**Input data**.
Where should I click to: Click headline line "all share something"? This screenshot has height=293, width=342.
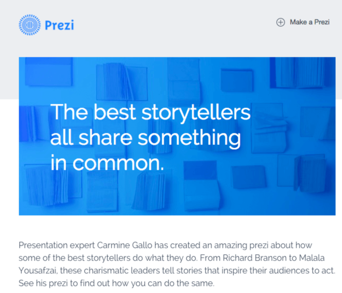(x=145, y=137)
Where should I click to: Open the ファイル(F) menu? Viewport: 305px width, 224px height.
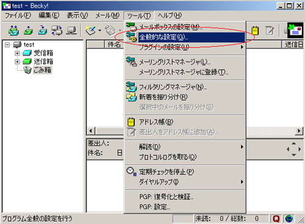pos(18,15)
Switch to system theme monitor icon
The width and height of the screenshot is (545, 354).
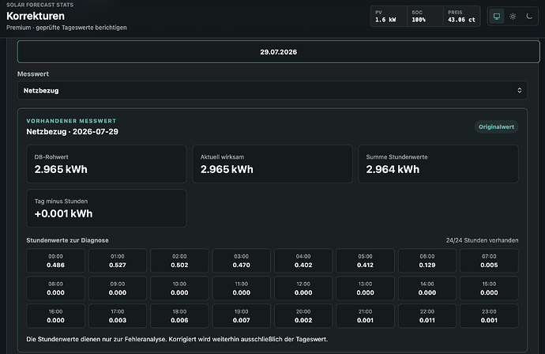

**Your instructions**. Please reproduce, exactly and only, the lines from the line containing "Switch to system theme monitor icon" through the last line of the material above, minus any pictures.

**Exercise response**.
Switch to system theme monitor icon
The width and height of the screenshot is (545, 354).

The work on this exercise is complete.